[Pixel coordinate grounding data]
--- --- ---

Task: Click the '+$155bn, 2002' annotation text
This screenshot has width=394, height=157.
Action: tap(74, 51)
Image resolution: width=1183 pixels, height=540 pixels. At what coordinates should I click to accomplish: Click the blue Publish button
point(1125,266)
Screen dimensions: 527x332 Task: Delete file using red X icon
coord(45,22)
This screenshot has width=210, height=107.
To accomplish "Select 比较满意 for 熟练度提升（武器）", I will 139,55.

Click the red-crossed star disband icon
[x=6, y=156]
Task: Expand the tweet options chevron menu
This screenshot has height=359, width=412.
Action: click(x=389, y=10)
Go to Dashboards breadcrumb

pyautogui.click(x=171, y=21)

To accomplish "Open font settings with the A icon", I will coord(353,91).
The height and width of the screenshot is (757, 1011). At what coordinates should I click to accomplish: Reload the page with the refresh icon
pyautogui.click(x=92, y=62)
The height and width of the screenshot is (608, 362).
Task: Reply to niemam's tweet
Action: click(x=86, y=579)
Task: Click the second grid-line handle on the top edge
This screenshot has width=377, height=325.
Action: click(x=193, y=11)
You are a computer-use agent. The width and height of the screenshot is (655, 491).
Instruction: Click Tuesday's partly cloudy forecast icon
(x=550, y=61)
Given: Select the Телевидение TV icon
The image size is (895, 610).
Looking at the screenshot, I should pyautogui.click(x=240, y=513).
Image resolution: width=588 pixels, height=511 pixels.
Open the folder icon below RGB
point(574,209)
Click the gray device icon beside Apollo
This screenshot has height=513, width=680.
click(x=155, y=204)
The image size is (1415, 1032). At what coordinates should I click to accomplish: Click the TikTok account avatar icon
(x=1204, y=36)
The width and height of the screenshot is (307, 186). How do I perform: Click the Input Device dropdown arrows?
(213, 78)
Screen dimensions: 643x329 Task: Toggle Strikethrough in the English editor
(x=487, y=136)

--- --- ---

▸ **Required work**: Starting with the first line of the data above, copy each line exactly until you reach the line with "This screenshot has width=210, height=107."; include that line as well.

▸ **Response**:
Task: Click the '+$155bn, 2002' annotation text
This screenshot has width=394, height=157.
Action: tap(74, 51)
Image resolution: width=1183 pixels, height=540 pixels. At what coordinates should I click to accomplish: Click the blue Publish button
point(1125,266)
Screen dimensions: 527x332 Task: Delete file using red X icon
coord(45,22)
This screenshot has width=210, height=107.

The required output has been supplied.